→ **What you need to do**
- A) Reproduce, word for word, the portion of the methods excerpt starting at "Synthesis of ROS-cleavable" and ending at "linker was obtained.".
- B) Continue the methods excerpt on reagents and thioketal linker synthesis, picking up after its final sentence.

→ **Excerpt provided**
Materials, reagents and antibodies
MSN with cyanine-5 fluorescence (XFNANO Materials Tech. Co. Ltd., Nanjing, China); 3-mercaptopropionic acid, anhydrous acetone, N-hydroxysuccinimide (NHS), 1-ethyl-3-[3-dimethylaminopropyl]carbodiimide hydrochloride (EDC), (Sigma-Aldrich, St Louis, USA); acetonitrile, ammonium acetate and tween-80 (Aladdin Industrial Corporation, Shanghai, China); rat recombinant IL-1β (PeproTech EC, London, UK); oltipraz (Abmole Bioscience Incorporation, Shanghai, China); phalloidin-iFlour 488, primary antibodies against Nrf2, aggrecan, collagen type II and MMP13, NQO1, HO-1 (Abcam, Cambrige, UK); primary antibodies against β-Actin, Bcl-2, Bax and Caspase-3 (Abcam, Cambrige, UK); primary antibodies against Lamin B1 and MMP9 (Cell Signalling Technology Inc., Danvers, USA); horseradish-peroxidase (HRP)-labeled anti-rabbit IgG, the Annexin V-FITC/PI apoptosis detection kit, DCFH-DA, Cell Counting Kit-8 (CCK-8) and JC-1 (Beyotime Institute of Biotechnology, Shanghai, China); Dulbecco’s Modified Eagle’s Medium (DMEM), foetal bovine serum (FBS), phosphate-buffered saline (PBS), collagenase II and 0.25% trypsin (Gibco; Grand Island, NY, USA).
Synthesis of ROS-cleavable thioketal (TK)-containing linker
A blend of 3-mercaptopropionic acid (3-MPA, 5.2 g, 49.1 mmol) and anhydrous acetone (5.8 g, 98.2 mmol) was saturated with dry hydrogen chloride. The mixture was stirred well for 4 h at room temperature. The mixture was then placed on ice to quench the reaction. After washed with hexane, the TK-containing linker was obtained.

→ **Source information**

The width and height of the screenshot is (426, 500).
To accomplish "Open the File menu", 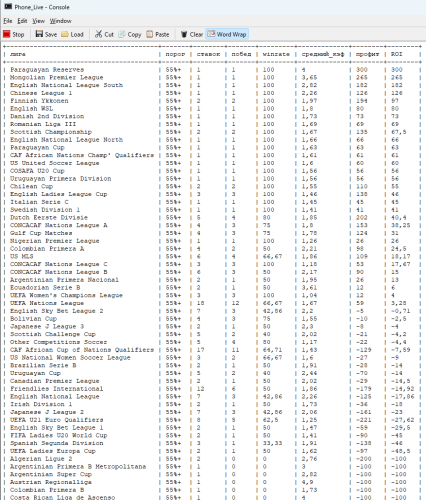I will (8, 21).
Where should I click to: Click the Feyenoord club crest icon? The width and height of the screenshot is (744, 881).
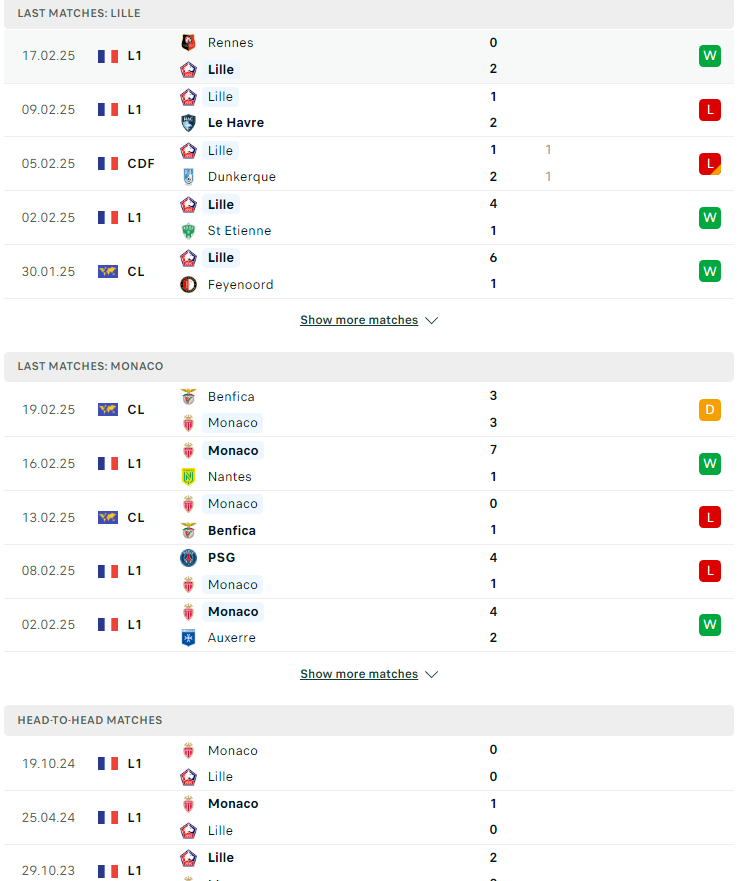(188, 284)
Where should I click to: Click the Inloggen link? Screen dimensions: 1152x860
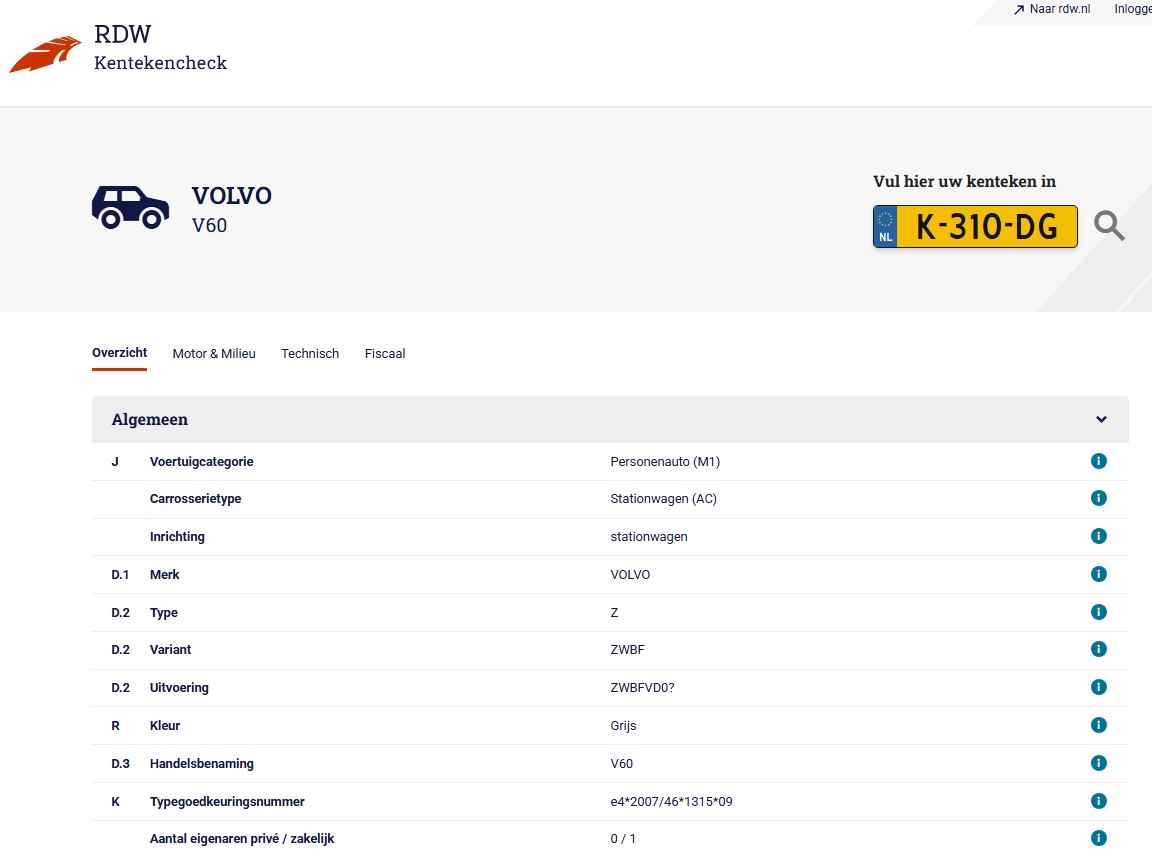point(1132,10)
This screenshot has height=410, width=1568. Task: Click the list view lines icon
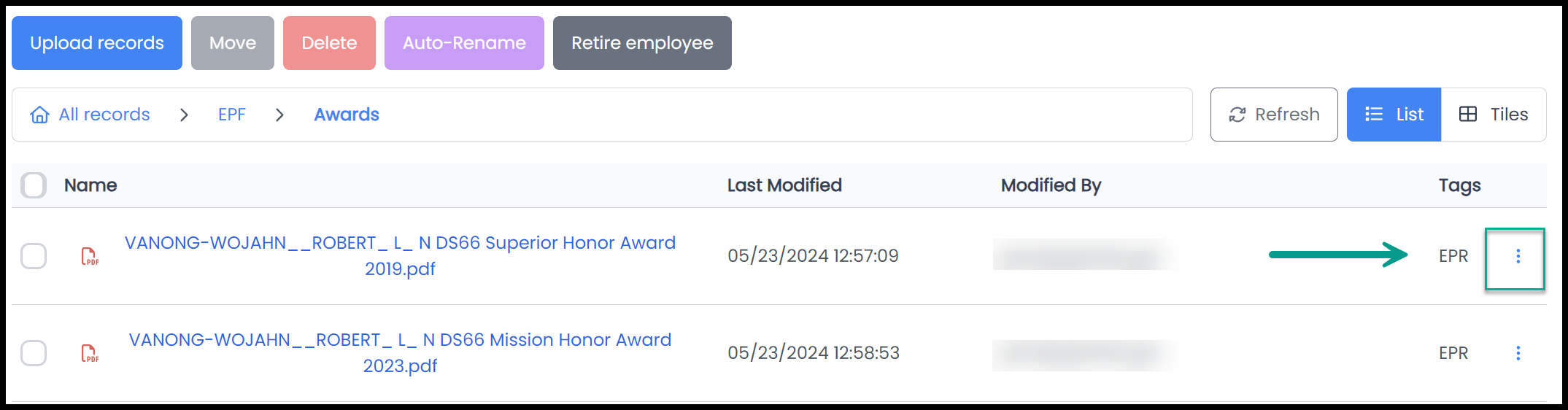click(x=1374, y=115)
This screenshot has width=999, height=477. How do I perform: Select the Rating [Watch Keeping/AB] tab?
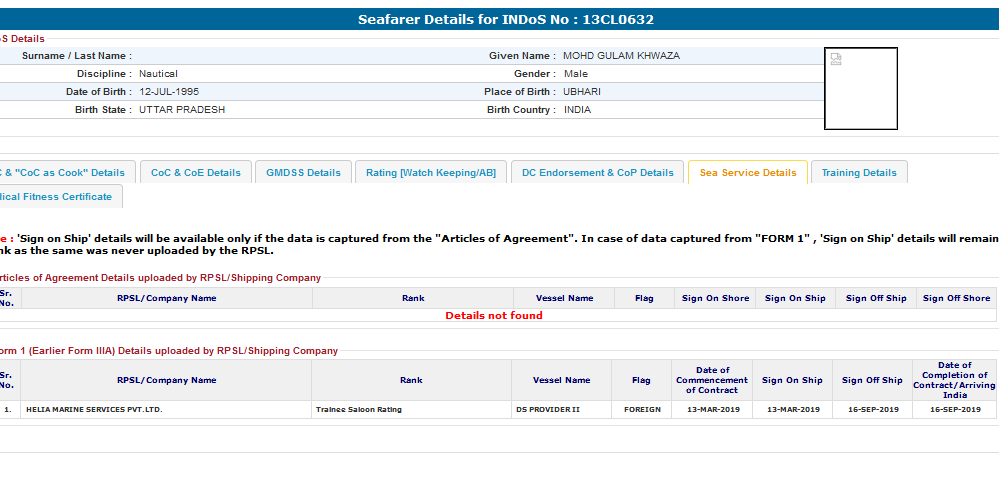(430, 172)
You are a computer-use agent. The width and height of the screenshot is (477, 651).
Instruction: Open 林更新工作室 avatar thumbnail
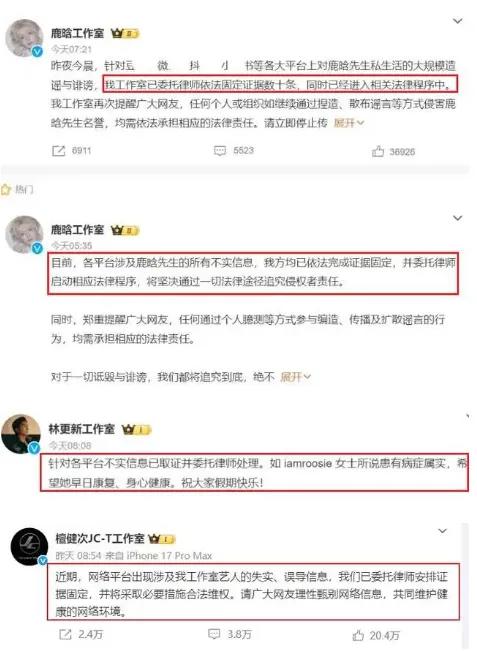click(21, 434)
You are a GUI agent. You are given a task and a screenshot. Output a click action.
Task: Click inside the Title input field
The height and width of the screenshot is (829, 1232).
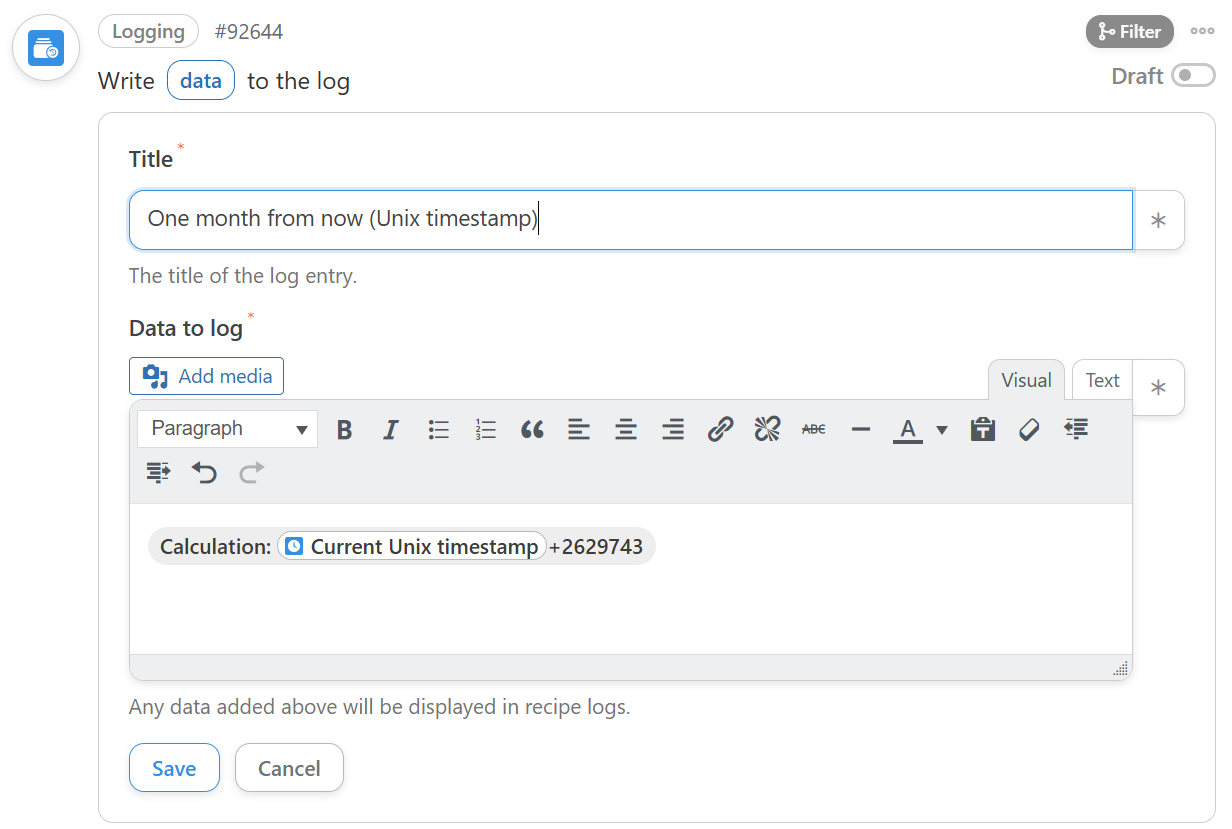click(x=630, y=219)
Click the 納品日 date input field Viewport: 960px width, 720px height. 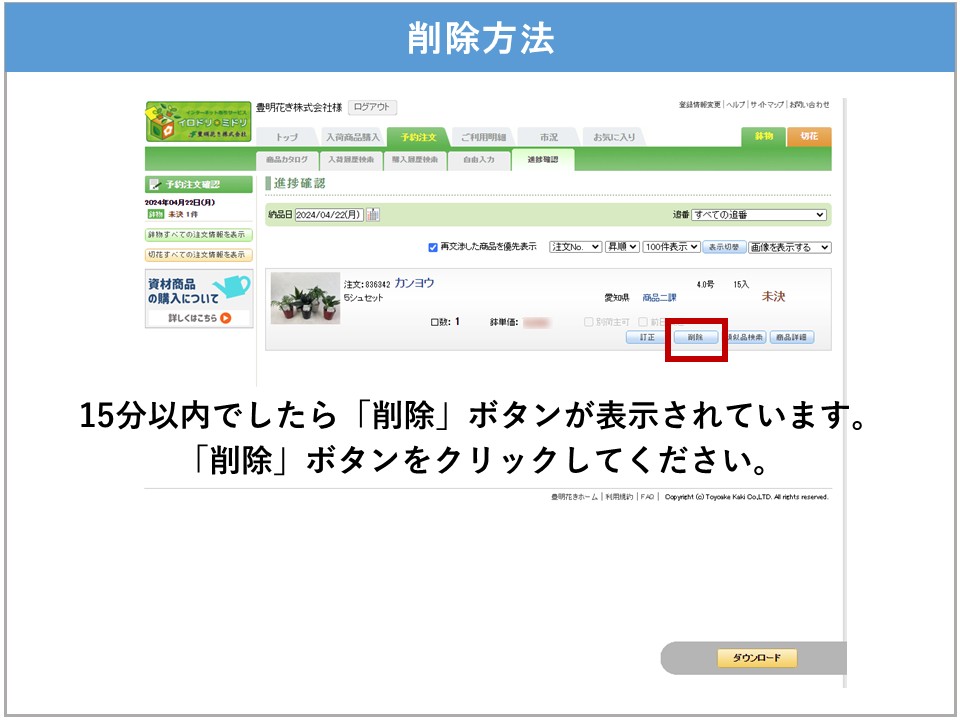click(x=328, y=215)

→ **Answers to the tasks**
- A)
Synthesis of ROS-cleavable thioketal (TK)-containing linker
A blend of 3-mercaptopropionic acid (3-MPA, 5.2 g, 49.1 mmol) and anhydrous acetone (5.8 g, 98.2 mmol) was saturated with dry hydrogen chloride. The mixture was stirred well for 4 h at room temperature. The mixture was then placed on ice to quench the reaction. After washed with hexane, the TK-containing linker was obtained.

- B)
Synthesis and characterization of mPEG-TK
To synthesize mPEG-TK-COOH polymer, a mixture of mPEG-NH2 (1 g, 0.5 mmol), TK-containing linker (1.26 g, 5 mmol), EDC.HCl (1.15 g, 6 mmol) and NHS (0.69 g, 6 mmol) were dissolved in 20 mL of DCM and stirred well for 4 h at room temperature. Rotating evaporation was used to remove the solvent and cold ether was added to precipitate the product. After vacuum drying, the product was dissolved in DMF and dialyzed against distilled water using an MWCO: 3500 Da dialysis membrane for three days. After freeze-drying, the expected mPEG-TK-COOH was collected as a white powder. After that, the 1H-Nuclear magnetic resonance (NMR) spectra were obtained on a VNMRS-400 (VARIAN, USA) spectrometer at 400 MHz by using CDCl3 as the solvent with TMS as an internal standard.
Preparation of MSN-OL
15 mg MSN and 5 mg oltipraz were fully dissolved in 166μL DMSO by the aid of sonication and incubated overnight at 37 °C to promote OL completely adsorbed into MSN. The mixture was centrifuged at 18,000 rpm for 20 min to separate the supernatant and the sediment. The supernatant is retained for the subsequent synthesis process and measurement of drug loading and encapsulation efficiency. 1.5 mg mPEG-TK was dissolved in 10 μL supernatant and then added it to the previous precipitate with 0.3 mg EDC for 3 h reaction. The nanoparticles were separated by centrifugation at 18,000 rpm and washed with pure water three times, re-dispersed in ultrapure water at a concentration of 10 mg/mL and stored in the dark at 4 °C for subsequent study.
Drug loading efficiency (LE) and encapsulation efficiency (EE%) determination: The OL in the supernatant mentioned above were quantified using high-performance liquid chromatography (HPLC, Shimadzu, Japan) according to the pre-established standard curve. The LE and EE% were calculated according to the following formulas:
LE = weight of encapsulated OL/weight of OL-loaded nanoparticles.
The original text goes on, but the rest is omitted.